Sold over two days at Sotheby’s, her 111 works – including Picasso’s ‘Femme à la montre’ – land among the most valuable single-owner collections ever offered.
The sale of The Emily Fisher Landau Collection was historic in more ways than one. On its first evening, it became the most valuable collection devoted to a woman collector when all 31 lots of the evening auction sold for a combined $406.4 million. The following afternoon, an additional 80 lots sold for $18.3 million during the day auction, bringing the collection’s total to $424.7 million.
The works on offer at Sotheby’s comprised only a part of Landau’s full collection, hundreds of works from which now reside in The Whitney Museum of American Art, where she served as a trustee for decades. Laudau’s legacy ranks among that of Gertrude Vanderbilt Whitney, Peggy Guggenheim, Gertrude Stein and other great women collectors of the 20th century. A testament to the depths of her collection and her prowess as a patron, the auctions were led by Pablo Picasso’s Femme à la montre, a portrait of Marie-Thérèse Walter from his magisterial year of 1932, which, at $139.4 million, became the second highest price ever achieved for the artist at auction and the most valuable work of art sold at auction this year.
Bidding battle for Picasso’s Femme à la montre
Numerous records were set thereafter, including with the collection’s next-highest lot, Jasper Johns’ Flags from 1986, which established a new high for a painting from his landmark series at $41 million. Rounding out the collection’s top three lots was Securing the Last Letter (Boss) by Ed Ruscha, an artist with whom Landau had a deep and lasting friendship. The painting sold for $39.4 million, the artist’s second-highest price at auction. All top five lots tipped the scales over $20 million, with nine works all selling for more than $10 million; the average lot value was an impressive $13 million, one of the highest ever established at auction.

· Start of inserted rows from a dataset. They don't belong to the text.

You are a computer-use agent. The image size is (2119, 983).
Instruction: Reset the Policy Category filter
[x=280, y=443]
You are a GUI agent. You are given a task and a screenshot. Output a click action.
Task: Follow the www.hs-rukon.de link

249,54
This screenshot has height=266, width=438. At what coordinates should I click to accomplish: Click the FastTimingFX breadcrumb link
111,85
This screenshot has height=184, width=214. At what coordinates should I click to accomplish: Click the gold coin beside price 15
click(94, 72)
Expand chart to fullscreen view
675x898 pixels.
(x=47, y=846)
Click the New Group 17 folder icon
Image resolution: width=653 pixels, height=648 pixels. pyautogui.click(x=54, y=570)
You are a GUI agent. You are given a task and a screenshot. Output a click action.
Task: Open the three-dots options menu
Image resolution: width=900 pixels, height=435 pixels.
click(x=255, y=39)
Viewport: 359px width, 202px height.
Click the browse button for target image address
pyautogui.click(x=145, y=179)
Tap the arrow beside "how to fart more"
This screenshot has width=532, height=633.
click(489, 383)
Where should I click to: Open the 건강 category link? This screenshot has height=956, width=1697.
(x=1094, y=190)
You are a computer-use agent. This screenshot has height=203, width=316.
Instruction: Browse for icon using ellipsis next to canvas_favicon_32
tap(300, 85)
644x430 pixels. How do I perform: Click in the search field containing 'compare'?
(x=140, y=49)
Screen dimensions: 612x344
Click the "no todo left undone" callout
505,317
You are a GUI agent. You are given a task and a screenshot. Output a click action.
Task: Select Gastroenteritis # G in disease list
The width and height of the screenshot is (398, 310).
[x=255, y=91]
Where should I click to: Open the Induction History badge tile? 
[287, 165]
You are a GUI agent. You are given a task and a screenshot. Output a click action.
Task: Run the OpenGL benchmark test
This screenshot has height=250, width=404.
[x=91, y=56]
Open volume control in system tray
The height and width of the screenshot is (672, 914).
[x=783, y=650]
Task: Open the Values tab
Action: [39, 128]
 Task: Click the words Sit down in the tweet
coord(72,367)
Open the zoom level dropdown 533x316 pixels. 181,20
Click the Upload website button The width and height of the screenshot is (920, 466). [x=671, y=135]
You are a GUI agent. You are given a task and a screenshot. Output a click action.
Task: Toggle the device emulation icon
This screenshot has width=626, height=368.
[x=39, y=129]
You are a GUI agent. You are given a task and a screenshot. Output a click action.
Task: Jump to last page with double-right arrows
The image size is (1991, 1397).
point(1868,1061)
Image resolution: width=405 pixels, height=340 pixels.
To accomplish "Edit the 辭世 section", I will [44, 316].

Throughout the night, additional benchmarks were set for Agnes Martin, whose Grey Stone II (1961) realized $18.7 million after eight bidders brought it to more than double its high estimate, and Mark Tansey, whose Triumph Over Mastery II (1987) achieved $11.8 million after a four-way bidding battle – both auction records for their artists. Additionally, when Robert Rauschenberg’s Vitamin (1960-68) sold for $3.5 million, it established a new record for the artist’s works on paper.
Works by Cy Twombly ($26.8 million), Mark Rothko ($22.2 million), Robert Indiana ($825,500), Andy Warhol and Georiga O’Keeffe sold to collectors in Asia during the evening sale, which also saw high institutional activity.
“Emily Fisher Landau’s prescient and unerring eye allowed us to shine a spotlight tonight onto the great artists who now form the bedrock of 20th century art history,” said Brooke Lampley, Sotheby’s Chairman and Head of Global Fine Art, after the evening auction. “As every single lot found a new home, we saw the enduring appeal of these masters affirmed once again.”
Further works of art and design objects from Landau’s collection will be offered at Sotheby’s next year.